After being asked yet again, he reportedly said that the money he spent on the trip came from continuing education classes put on by the Professional Division, not from dues money (or agency fees–let’s not forget that nonmembers pay too). Dues money and agency fees are controlled by the local.

Whether this use of Professional Division funds for a meeting to talk about union business was in compliance with the CFI bylaws has yet to be determined. So has the amount spent and the manner in which the expenditure was approved, since the CFI leadership has no regard for transparency, democracy or complying with its own or the local’s bylaws.

The independent, autonomous interpreter local

Because in a business union, it’s all about the money

Annual receipts:

Union members 750 x $12,000 = $900,000
Agency fee payers 250 x $12,000 = $300,000

Annual salary expenses: (not a complete list; based on current and past salary rates)

Executive officer: Ferreira (?) Torrone (?) Abella (?) Barden (?) $97,000 per year (salary and expenses)
Union representative: Silvia Barden $87,000 per year (salary and expenses)
Union representative: Marylou Aranguren $85,000 per year (salary and expenses)
Union representative: Daniel Navarro (?) $83,000 per year plus expenses
Union representative: ?? $83,000 per year plus expenses
Field representative: ?? $57,000 (salary and expenses)

Who decides whom gets hired and their salary rate?
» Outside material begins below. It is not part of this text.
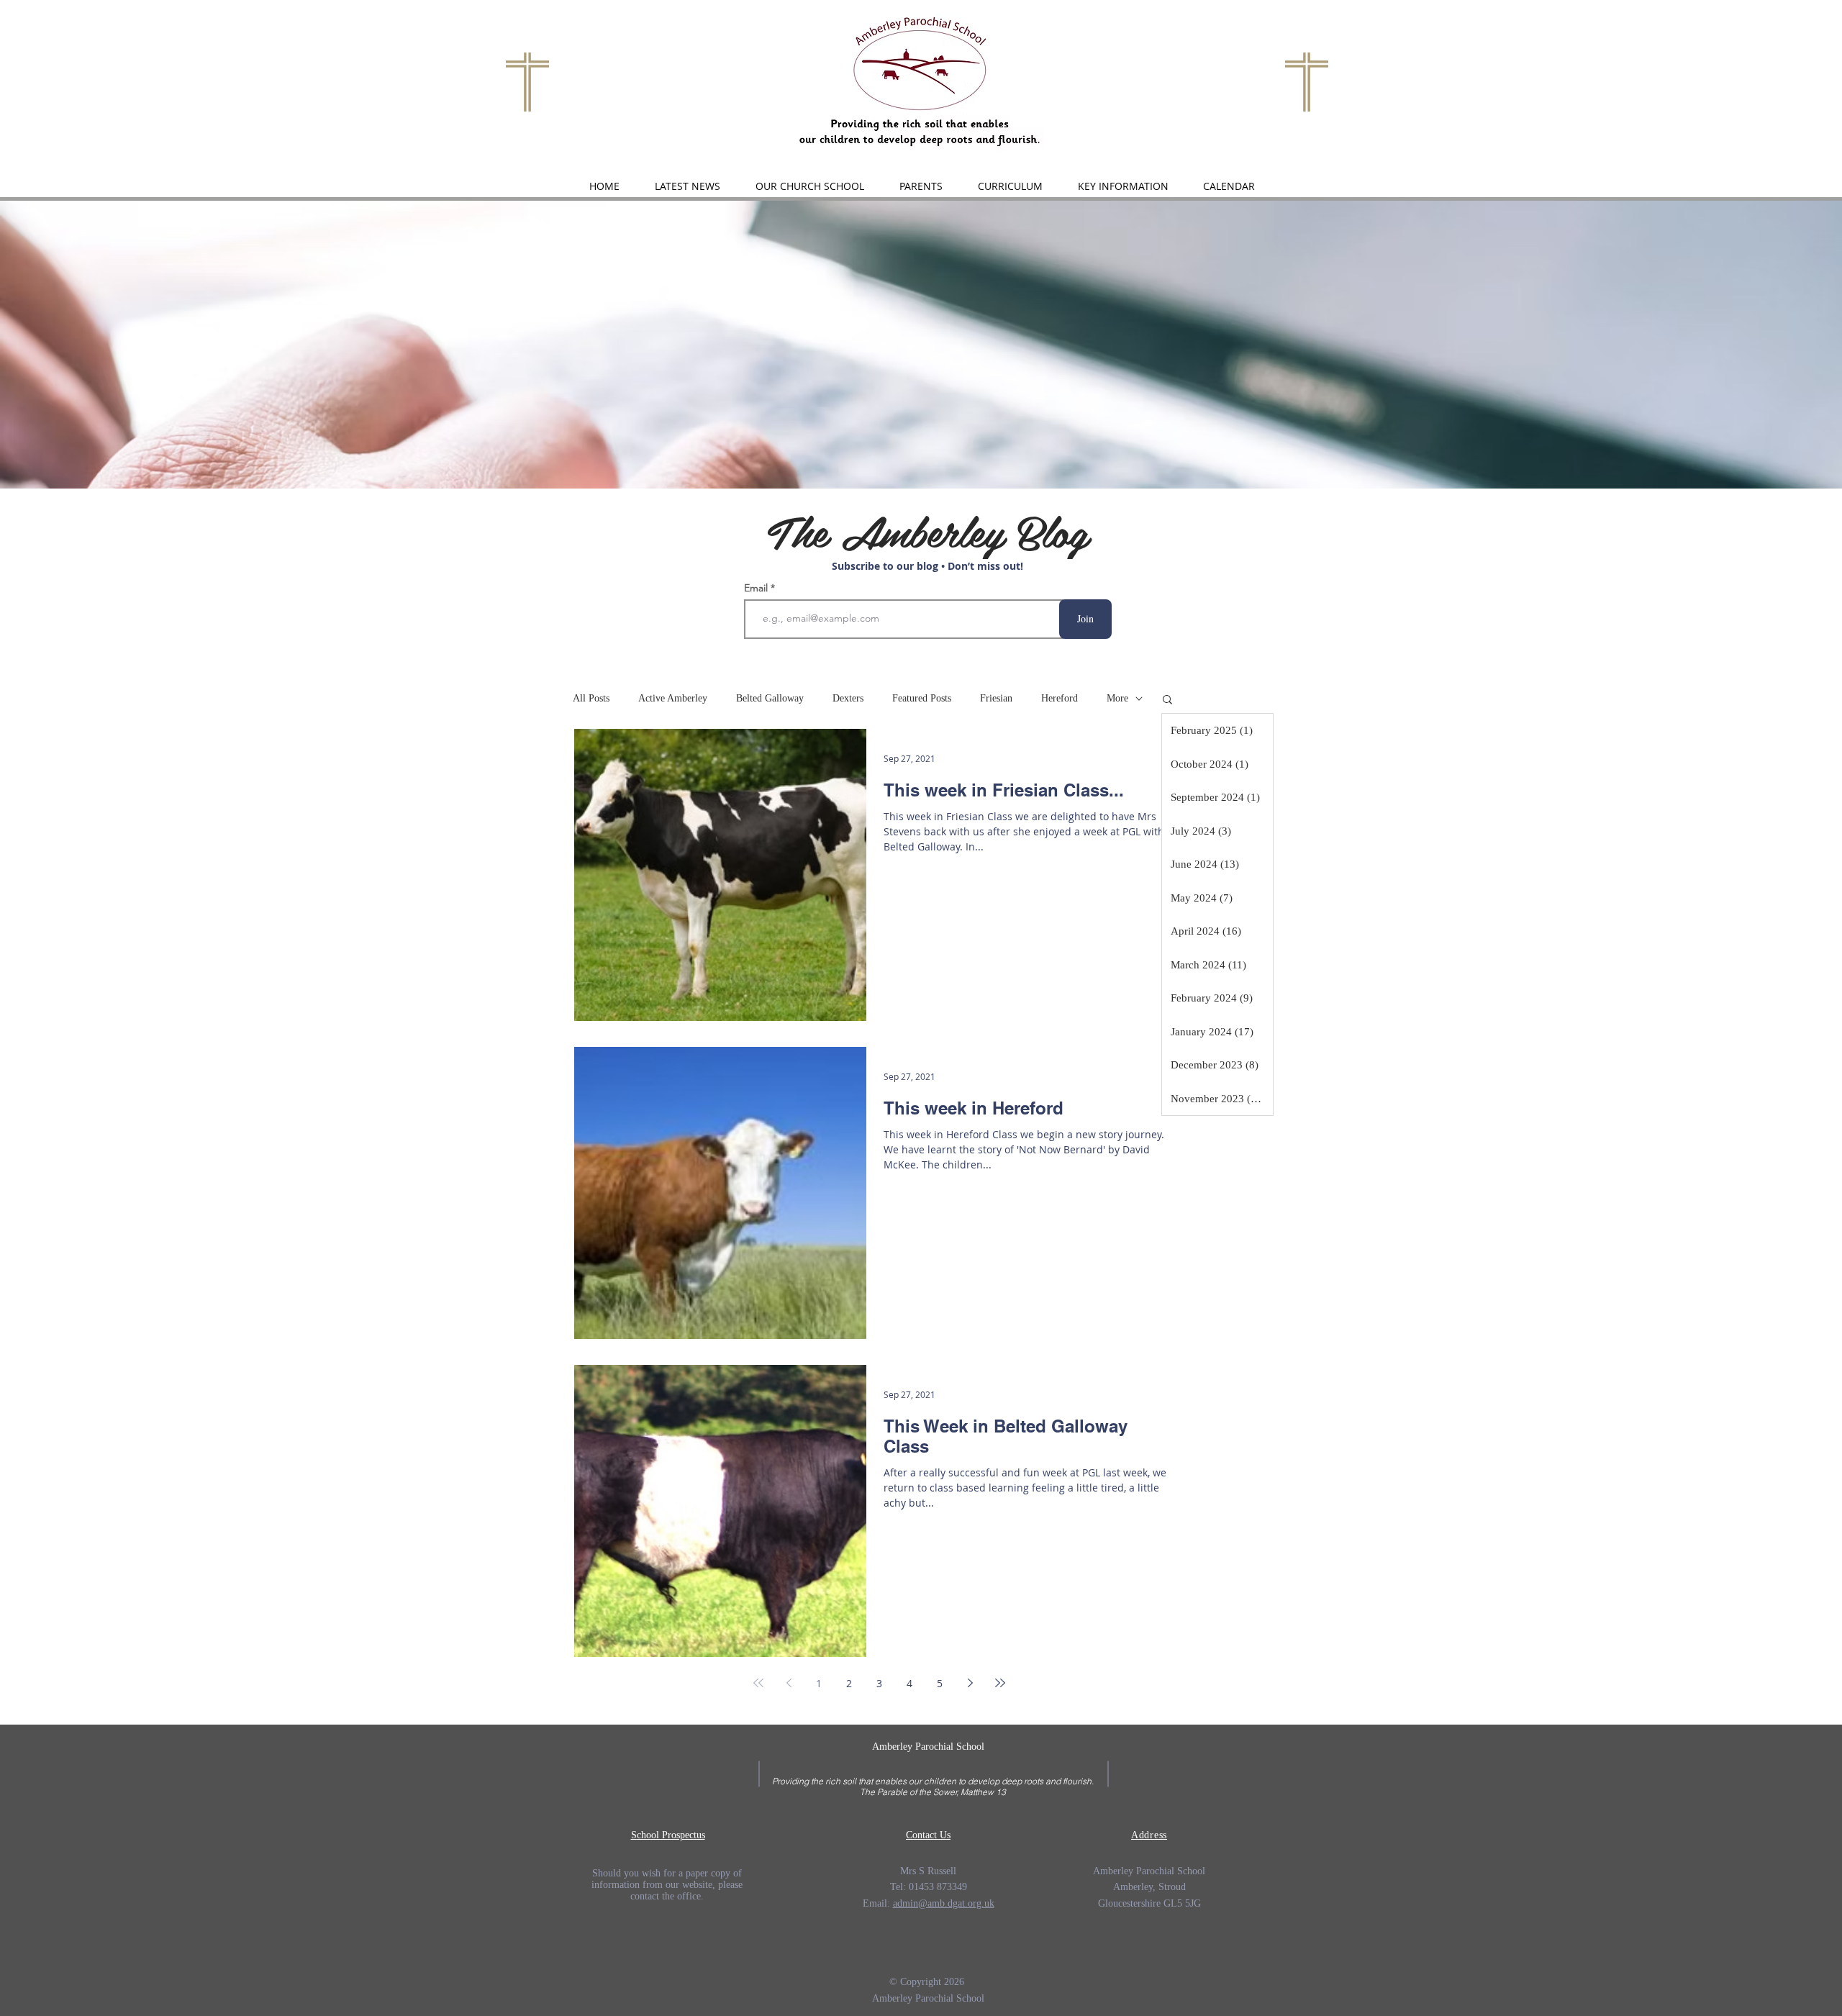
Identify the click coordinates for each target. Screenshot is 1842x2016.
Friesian (996, 698)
YOU do.*

*Actually, you don’t—they do. The CFI is a representative democracy, not a worker-run union.

Comment submitted to new “Interpreter Union” blog

The CFI leadership has just created its own site, called Interpreter Union, from which they can more appropriately wage their struggle against the local’s executive officer and try to build support among the membership for creating their own local. Another positive feature is that, unlike the CFI Web site, this one allows comments.

The following comment was submitted to the site administrators. It does not contain ad-hominem attacks or misstate facts, but only addresses the issues. But just in case the CFI decides not to publish it, it has been reproduced below:

The idea of having an interpreter local is not bad, but the unelected CFI leadership have no mandate to do this and have not earned the confidence of the membership in their fitness to set one up. They conduct their business in secret and don’t even comply with the minimal requirements of their own flawed bylaws, let alone the bylaws of the local.

They do not run meetings democratically according to Robert’s Rules of Order. They did not mail out the call for nominations during the last election, depriving those who might have been interested in running of the opportunity to make nominations. They have not revealed who paid for their secret trip to Washington, a trip that was not authorized by the membership. They hold closed board meetings, in violation of the local’s bylaws. They have repeatedly pressured the local to either deny people membership or illegally strip an individual of her membership without notifying her.

Finally, they tricked members into signing an agency shop agreement by not allowing members to read their contracts before voting on them. This trickery guaranteed that the local could collect dues money from every person covered by the union’s contracts whether people were members or not. The CFI officers should know that if they launch their own local, interpreters are not going to be tricked into accepting an agency shop, so they should not count on the dues money of people that they ignore or treat with disrespect.